Rolls-Royce, the FTSE 100 engineering giant, is facing a potential legal claim from investors worth at least £350m after a bribery and corruption scandal wiped millions of pounds from the company’s value.
City lawyers are working with a group of investors seeking compensation from Rolls-Royce after the bribery allegations rocked the aircraft engine maker in 2017.
Shareholders are to claim that the company made misrepresentations to the market about the bribery scandal.
Rolls-Royce previously agreed to a £497m settlement with the Serious Fraud Office (SFO) in a bid to draw a line under the wrongdoing.
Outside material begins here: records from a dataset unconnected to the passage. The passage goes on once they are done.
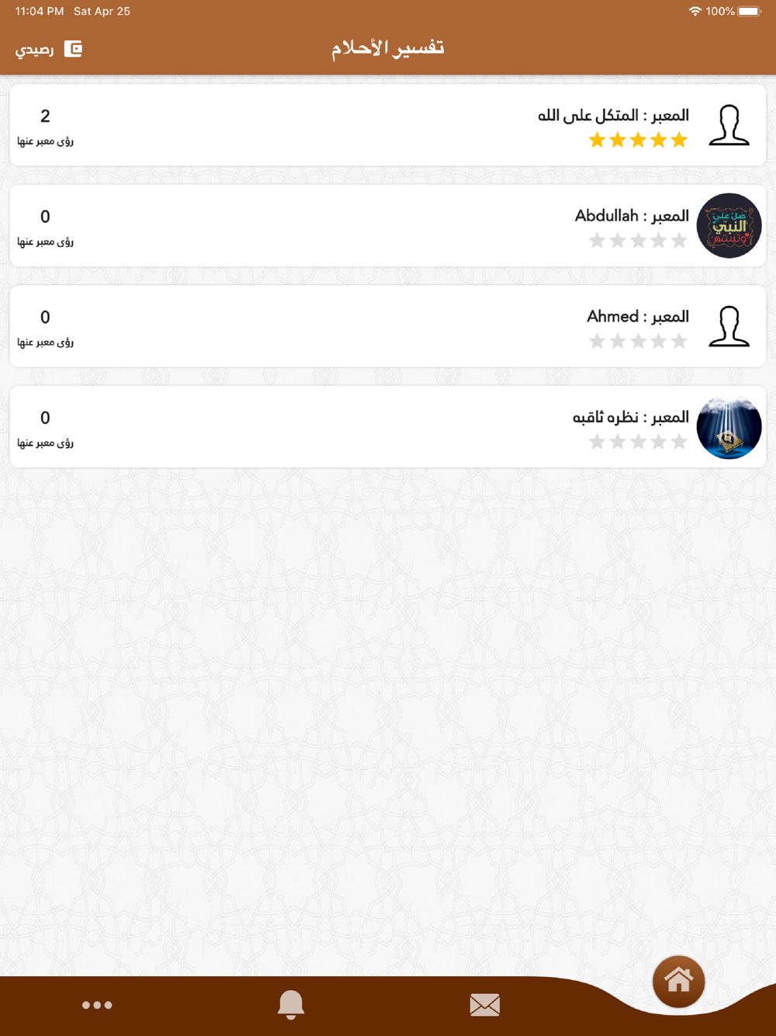
Task: Open interpreter Ahmed entry
Action: (x=388, y=326)
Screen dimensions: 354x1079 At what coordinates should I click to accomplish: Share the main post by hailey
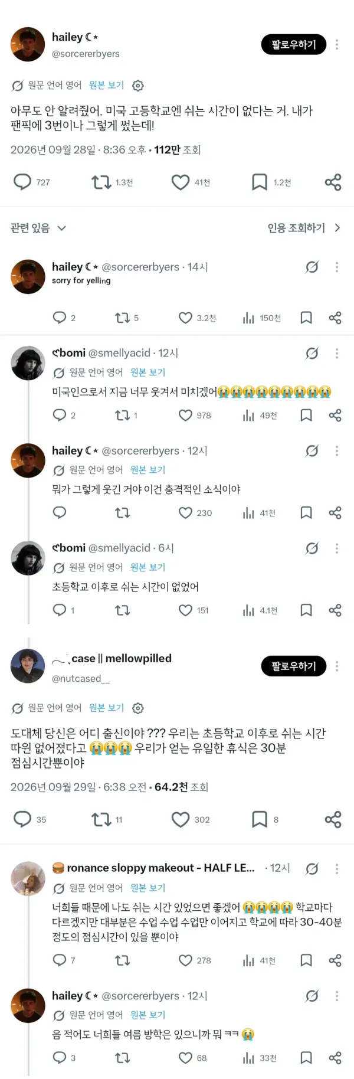point(333,182)
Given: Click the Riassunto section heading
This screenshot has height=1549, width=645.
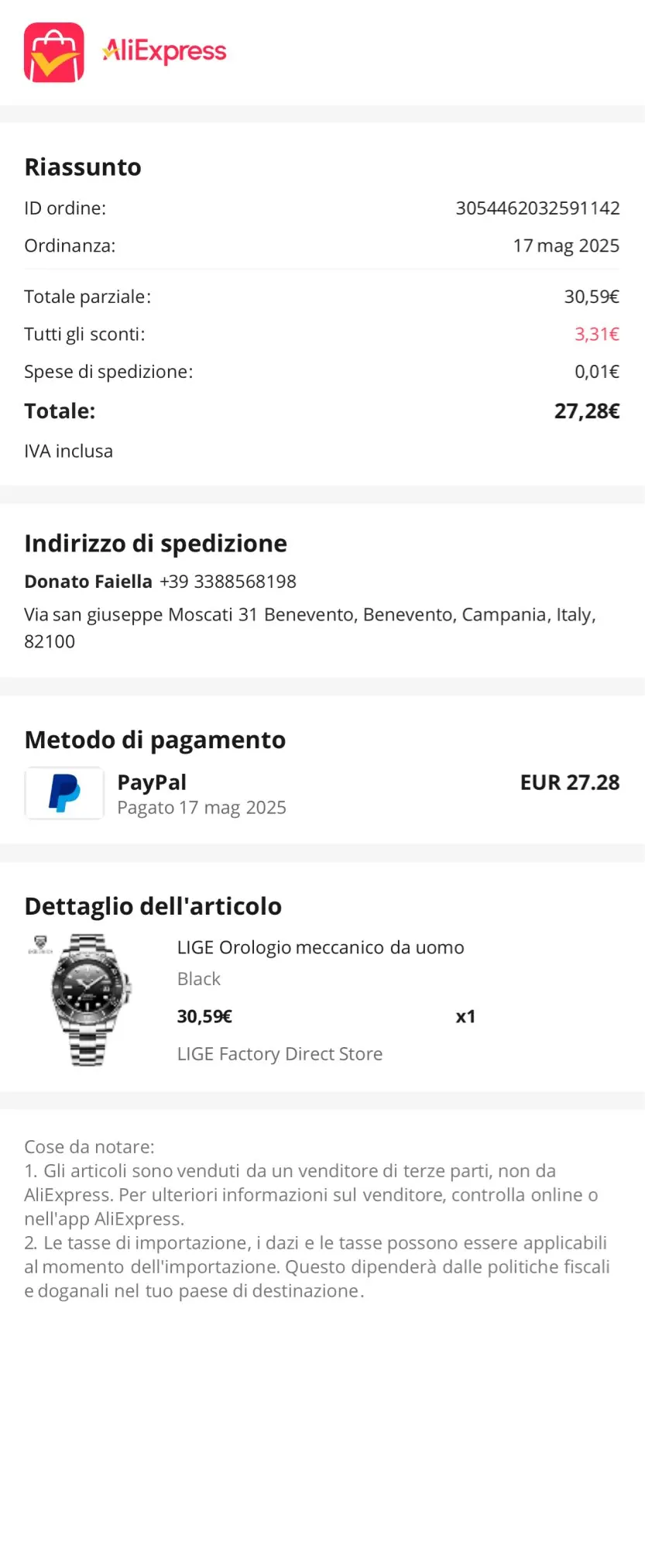Looking at the screenshot, I should point(83,167).
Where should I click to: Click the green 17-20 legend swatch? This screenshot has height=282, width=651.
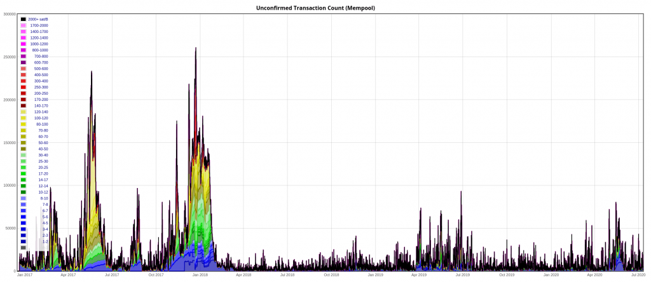(x=24, y=173)
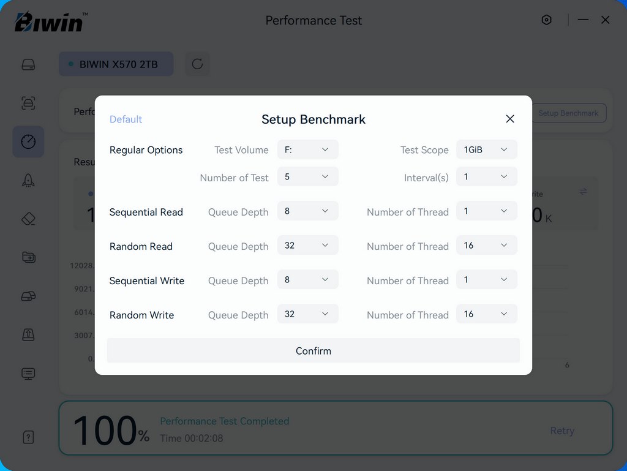Select the performance test gauge icon
Screen dimensions: 627x471
tap(28, 141)
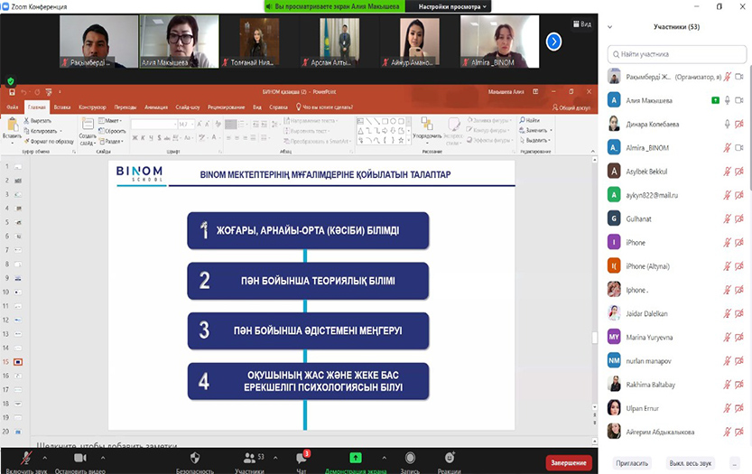
Task: Toggle microphone icon for Динара Копебаева
Action: tap(727, 124)
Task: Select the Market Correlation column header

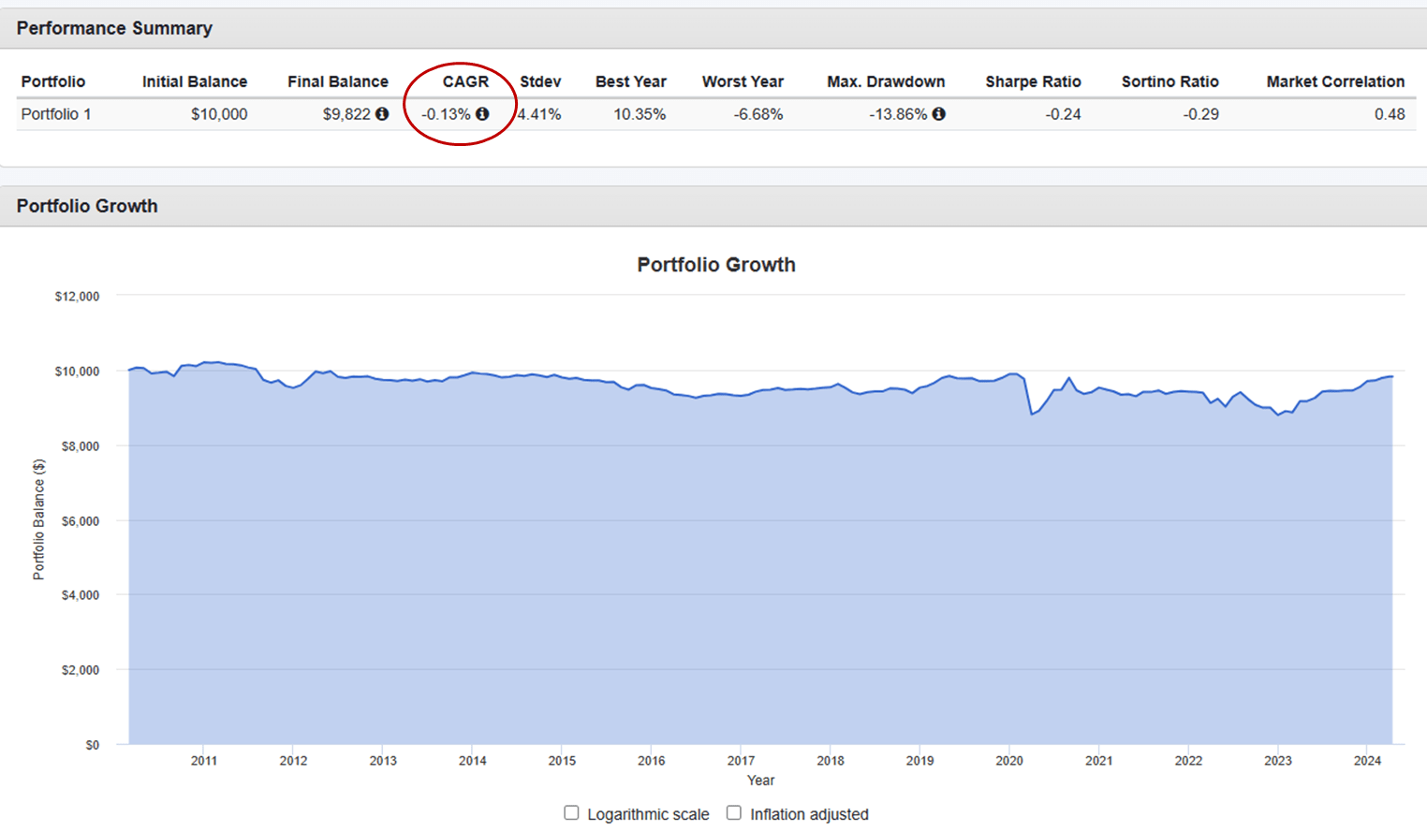Action: coord(1334,81)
The SFO’s agreement with Rolls-Royce in 2017 covered “12 counts of conspiracy to corrupt, false accounting and failure to prevent bribery” across its aerospace and energy divisions.
It said the conduct spanned three decades and took place in countries including Indonesia, Thailand, India, Russia, Nigeria, China and Malaysia.
As part of its four-year inquiry into Rolls-Royce, investigators at the SFO examined claims that Rolls paid millions of pounds in bribes – or used middlemen to pay them – to win civil and military deals.
Allegations included Rolls paying a $20m (£13m) bribe in return for persuading Indonesia’s flag carrier, Garuda, to buy 700 engines.
It is understood Rolls has drafted in Slaughter and May to fend off the potential litigation, using the same set of lawyers that worked on the SFO agreement.
The company said it will “robustly defend” any class action, and stressed that it has not received any formal claim.
Proceedings are yet to be launched but it is understood allegations could be made against Rolls’ former chief executive John Rishton, as well as former board members including Michael Terrett, Sir Simon Robertson and Colin Smith.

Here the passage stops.